“Set out for the great city of Nineveh, and preach against it;
their wickedness has come up before me.”
But Jonah made ready to flee to Tarshish away from the LORD.
It wasn't as though Jonah was just lazy or interested in avoiding danger. Rather, he had hatred in his heart for Assyria, including the capital of Nineveh. These were a people who were often hostile to the people of Israel, who would in fact eventually conquer them. Although the Lord had called Jonah to preach judgment, Jonah knew that it was all too likely that he would show mercy. This was in fact what happened, much to the consternation of Jonah himself.
I knew that you are a gracious and merciful God, slow to anger, abounding in kindness, repenting of punishment (see Jonah 4:2).
Jonah would have preferred to cross the street and leave Nineveh to its fate, giving them no opportunity to hear and repent. Yet the Lord was not content to leave Nineveh without the chance to repent. Neither was he content to leave Jonah in the hardness of his heart. In fact, the most encouraging part of his story might be just how insistent the Lord was on using him, on overcoming the obstacles that Jonah put in the way, and eventually helping him to see things a little bit more according to the Lord's own perspective, from his own heart of mercy.
How many of us have heard the Lord callings us in one direction, to some task that pushed against our natural inclinations, and gone in the opposite direction? When we have tried to put ourselves safely out of the range of God's reach, has that ever worked? Or has he not rather continued to pursue us, relentlessly, even dramatically?

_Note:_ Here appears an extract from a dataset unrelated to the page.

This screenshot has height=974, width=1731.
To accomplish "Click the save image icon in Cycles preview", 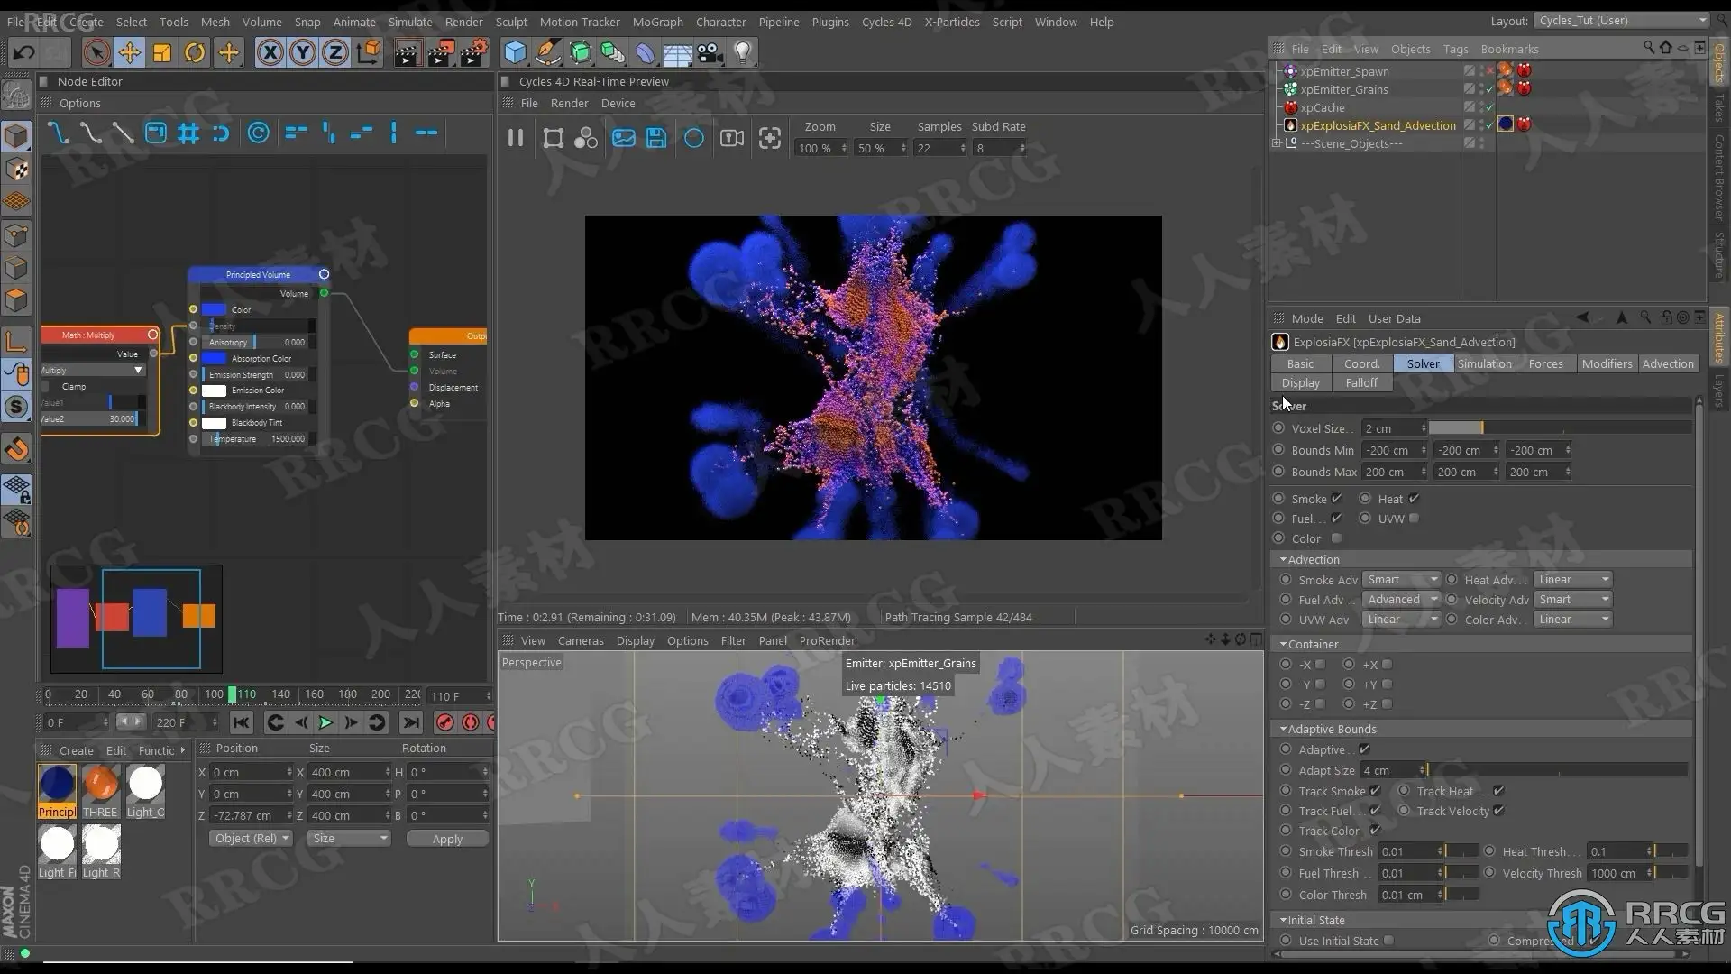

Have we perhaps found ourselves caught in furious tempests that we could have avoided if we had listened in the first place? Have we been brought kicking and screaming in the belly of a fish because we would not come willingly? It may seem to us that we owe nothing to whomever Nineveh is in the specific task to which the Lord has called us. But even were that true, which it isn't, the Lord still calls us to task for our own sakes as well, for the growth that we still need. It is so hopeful for us, then, that he doesn't leave us to follow our own preferences or self-imposed limitations, but helps us to move beyond and even die to ourselves so that we can live for something more, something broader, something or true value.

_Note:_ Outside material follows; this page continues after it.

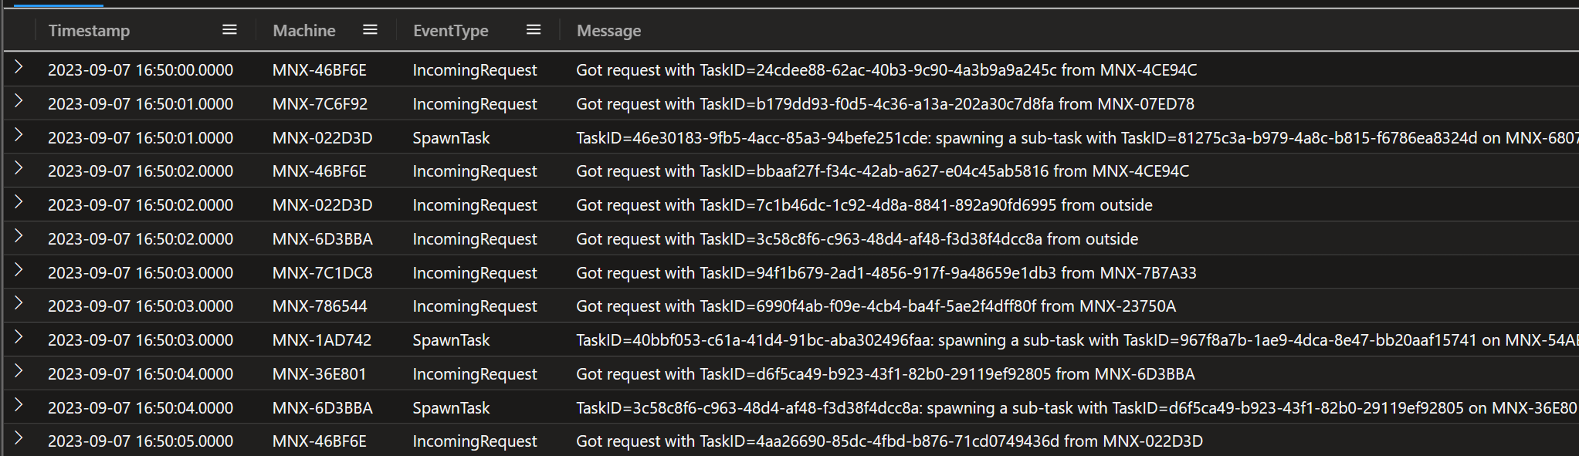Select the MNX-6D3BBA IncomingRequest machine cell
The height and width of the screenshot is (456, 1579).
point(323,239)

But the LORD sent a large fish, that swallowed Jonah;
and Jonah remained in the belly of the fish
three days and three nights.
Do we act like the priest and the Levite, and make excuses to avoid opportunities to show mercy? We too may find the victim on the side of the road distasteful. We too may convince ourselves that it is not our problem, or that he is not deserving of our help. Helping the victim isn't something that is usually immediately gratifying to us. He may in fact represent many values which are against our own.
“And who is my neighbor?”
We are called to have a heart like the Samaritan traveler, moved with compassion at the sight, willing to take some of the victim's burden on himself. He was a traveler, and this was by no means convenient for him, nor something which he had planned. But he allowed his heart to be moved by compassion when he might well have allowed it to be hardened instead.
But a Samaritan traveler who came upon him
was moved with compassion at the sight.
He approached the victim,
poured oil and wine over his wounds and bandaged them.
We are not ourselves the origin of mercy. We learn to show mercy because our God is merciful first. He taught Jonah and he desires to teach us as well. He himself demonstrated this mercy perfectly by coming to us in the person of Jesus Christ, pouring the sacramental oil and wine over our sins, lifting all of our burdens together on his cross, and bringing us safely to the inn of the Church he built. He gave the two coins of his divine and human nature to provide all the grace we would need until he finally comes again in glory to repay all debts.
If we haven't yet fully internalized the message of mercy, as few of us have, he hasn't given up on us yet. Let's try to learn to agree with his will sooner rather than later so we can avoid an unpleasantly damp journey. Let's allow ourselves to experience compassion for the wounded strangers in our paths. The Lord is trying to open our hearts. May we let him do so, so that he can reach out through us to heal a wounded world.